As you know I’m good buddies with the SMR podcast guys, Robb, Rod and Chris. Their communication tool of choice is WhatsApp, mostly because it works on Android, Windows Phone and iOS so there’s never a compatibility problem. It’s fine for a chat client, supports text, audio, video, and photos. There’s one huge problem with it though, you can’t use it from the desktop, not even from a web interface. If I’m sitting at my Mac with a perfectly good keyboard in front of me, it drives me bonkers to have to type on the iPhone.
On occasion, I’ve gotten into such heated discussions with them that I’ve dusted off my Bluetooth keyboard and connected it to my iPhone but that’s kind of a pain too.
Today I got an email from a user group talking about how long the line was to buy an iPhone 6+ at the Manhattan Beach Apple store. He said it was about a hundred feet long and he had to wait 2 hours to get a phone. That’s pretty crazy – 41 days after launch and there’s still giant lines! Anyway, this is just the kind of long form text I wanted to send to the boys but there it was locked away on my Mac and I wanted it on my iPhone. Wouldn’t it be cool if I could copy from my Mac and paste into my iPhone or vice versa?
Enter Command-C from danilo.to. I have no idea how this app works but it’s really cool. You pay $4 for the iOS app, and then the Mac app is free in the Mac App Store. Command-C works as a menubar app on the Mac, so I chose to tell it to run at login. I may not keep that forever, as this is a one-off use kind of app, but who knows, maybe now that I have it I’ll want to use it all the time.
After installing on iOS you flip through a few screens that explains how the app works. You have to have your Mac on the same wifi network and you choose whether to have notifications. They politely explain that you need them to start this up but you can turn them off later. You also pair from these starting instructions which is a very good thing. You wouldn’t want anyone on the same wifi network to be able to just start pasting stuff all over you, right??
I selected the text in the email that I wanted to send to the iPhone, copied it, and then tapped on Command-C in the menubar. It popped down from my menubar showing me the available devices, which in this case was my iPhone. A double tap on the device and suddenly an alert came up on my iPhone screen showing Command-C as the application and the text of what I’d copied. I flipped over to WhatsApp, held down with my finger in the text field till Paste showed up, and boom, there’s the text from my Mac! It was EXACTLY what I wanted!
Now I’m wondering how many of you are hollering at your screens, “you moron, you have mail in your phone, you could have copied from there! Well, yeah, that would have been a smart thing to remember before I started this. I’m glad I didn’t remember though, because I’ve had a lot of circumstances where this WOULD be helpful, like in writing original text on my Mac to paste into that stupid WhatsApp, right?

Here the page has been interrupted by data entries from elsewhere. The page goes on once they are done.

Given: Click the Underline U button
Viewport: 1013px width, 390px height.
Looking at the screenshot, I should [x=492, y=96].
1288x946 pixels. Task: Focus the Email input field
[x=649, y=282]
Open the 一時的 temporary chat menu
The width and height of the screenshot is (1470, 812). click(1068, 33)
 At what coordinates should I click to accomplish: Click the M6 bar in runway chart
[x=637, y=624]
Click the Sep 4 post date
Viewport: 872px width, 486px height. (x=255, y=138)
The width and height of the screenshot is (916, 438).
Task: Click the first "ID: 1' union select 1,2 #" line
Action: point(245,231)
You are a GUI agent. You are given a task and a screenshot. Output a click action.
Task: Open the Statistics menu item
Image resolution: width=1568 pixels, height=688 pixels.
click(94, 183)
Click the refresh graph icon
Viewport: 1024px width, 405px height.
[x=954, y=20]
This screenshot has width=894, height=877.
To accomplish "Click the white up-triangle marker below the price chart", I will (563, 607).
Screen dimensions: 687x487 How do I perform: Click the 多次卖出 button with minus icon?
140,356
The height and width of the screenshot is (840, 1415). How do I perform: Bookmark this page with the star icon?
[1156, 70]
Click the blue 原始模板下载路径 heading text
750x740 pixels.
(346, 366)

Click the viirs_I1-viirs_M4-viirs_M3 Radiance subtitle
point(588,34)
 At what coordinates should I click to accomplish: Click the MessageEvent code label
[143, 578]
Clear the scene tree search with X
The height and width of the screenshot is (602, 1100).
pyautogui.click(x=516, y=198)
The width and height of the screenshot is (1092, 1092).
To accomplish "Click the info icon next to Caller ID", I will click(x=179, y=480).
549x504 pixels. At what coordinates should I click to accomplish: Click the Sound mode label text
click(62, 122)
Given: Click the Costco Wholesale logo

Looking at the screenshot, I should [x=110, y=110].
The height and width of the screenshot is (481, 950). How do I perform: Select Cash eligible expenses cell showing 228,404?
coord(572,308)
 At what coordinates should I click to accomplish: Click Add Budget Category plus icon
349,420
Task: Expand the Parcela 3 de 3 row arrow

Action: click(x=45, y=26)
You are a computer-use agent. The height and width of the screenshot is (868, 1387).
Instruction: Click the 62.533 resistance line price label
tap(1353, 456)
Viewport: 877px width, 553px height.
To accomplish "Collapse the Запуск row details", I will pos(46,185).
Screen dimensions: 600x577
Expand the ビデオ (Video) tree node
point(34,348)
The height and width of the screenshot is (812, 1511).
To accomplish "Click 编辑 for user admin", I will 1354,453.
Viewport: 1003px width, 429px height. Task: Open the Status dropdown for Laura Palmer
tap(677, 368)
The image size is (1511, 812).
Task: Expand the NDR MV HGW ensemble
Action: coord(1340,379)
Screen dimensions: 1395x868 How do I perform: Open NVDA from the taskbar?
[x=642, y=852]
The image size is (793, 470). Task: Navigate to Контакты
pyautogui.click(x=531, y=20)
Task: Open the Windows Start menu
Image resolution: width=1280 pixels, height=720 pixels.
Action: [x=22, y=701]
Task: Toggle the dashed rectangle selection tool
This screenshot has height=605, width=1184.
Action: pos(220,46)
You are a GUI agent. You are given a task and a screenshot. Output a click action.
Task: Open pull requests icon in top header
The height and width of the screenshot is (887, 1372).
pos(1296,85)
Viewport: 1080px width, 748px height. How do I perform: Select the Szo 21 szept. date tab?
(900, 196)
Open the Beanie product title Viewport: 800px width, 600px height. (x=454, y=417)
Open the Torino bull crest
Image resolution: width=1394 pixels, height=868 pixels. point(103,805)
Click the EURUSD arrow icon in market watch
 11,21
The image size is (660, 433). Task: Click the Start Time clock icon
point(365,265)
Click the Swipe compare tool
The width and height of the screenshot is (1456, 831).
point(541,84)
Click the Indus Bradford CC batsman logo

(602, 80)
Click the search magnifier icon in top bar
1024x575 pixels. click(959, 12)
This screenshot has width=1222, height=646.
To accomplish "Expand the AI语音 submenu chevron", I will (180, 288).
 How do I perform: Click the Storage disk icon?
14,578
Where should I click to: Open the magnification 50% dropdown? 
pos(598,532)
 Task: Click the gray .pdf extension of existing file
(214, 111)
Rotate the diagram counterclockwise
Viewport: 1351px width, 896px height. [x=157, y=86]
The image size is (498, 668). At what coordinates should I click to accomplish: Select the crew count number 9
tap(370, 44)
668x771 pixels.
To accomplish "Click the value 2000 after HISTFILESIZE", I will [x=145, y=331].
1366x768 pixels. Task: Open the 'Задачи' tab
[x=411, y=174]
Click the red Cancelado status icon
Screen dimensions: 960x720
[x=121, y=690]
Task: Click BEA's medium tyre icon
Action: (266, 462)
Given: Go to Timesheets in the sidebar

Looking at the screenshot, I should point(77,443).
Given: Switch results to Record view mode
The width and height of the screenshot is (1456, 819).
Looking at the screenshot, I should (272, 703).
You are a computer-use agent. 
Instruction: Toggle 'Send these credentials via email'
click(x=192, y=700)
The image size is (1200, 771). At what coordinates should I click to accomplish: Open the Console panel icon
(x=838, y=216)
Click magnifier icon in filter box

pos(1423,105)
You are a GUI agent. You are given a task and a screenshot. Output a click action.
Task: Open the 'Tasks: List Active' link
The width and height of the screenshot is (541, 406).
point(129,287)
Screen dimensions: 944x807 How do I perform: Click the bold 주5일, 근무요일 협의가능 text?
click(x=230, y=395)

Back to Command-C, there’s some nice options in the preferences. If you don’t like pulling down menubar items, you can use a hotkey (command-x) to pop the menu down. You can choose how many of your devices to show in that menu too. Not sure why you wouldn’t want to show all of your devices, but maybe if you have a large network you manage that would get out of control. You can show or hide the menu bar or dock icons which is really swell. If you like sounds and animations, Command-C has them for you but if that stuff drives you crazy (like it does Steve), then you can disable them.
There’s a section called Background in Preferences, and it’s supposed to allow the functionality even when the app isn’t open. I think I had unrealistic expectations of how it would work – I thought I could quit Command-C on both iOS and OS X and it would somehow magically work. You have to have them running in the background, they just don’t have to be open. Duh, right?
If Command-C is unable to paste the text to the other device, the pushing device makes a sad sound and the logo turns red. Nice to have the negative notification too so you don’t just sit there wondering if it works.
I almost forgot to mention, you can also copy from iOS back over to the Mac. I put it on my iPad and was also able to happily fling text around in a circle between my three devices. You may not need Command-C today but I’m guessing somewhere, some day you’ll need to copy and paste between your devices and you’ll think, “Didn’t Allison tell us about something that could do this?” Send me an email when you do, or just search the shownotes for Command-C from Danilo Torrisi at danilo.to.
I think I’d rather just use Mail. Seems easier to me to C+P into an email to myself than to have to run an extra app to do the same thing.
That’s a lot more steps. I used to do it that way. Copy text, Open mail, type in recipient, type in subject (or you’ll have to tap yes when it yells at you), tap send. On the other end, open Mail, select text, hold, hit copy, paste.
With command C: copy, tap on menu bar app, double tap on device name. On iPhone, paste.
Neat – this is the kind of problem I wish Apple would solve as part of continuity – a cloud clipbaord if you will!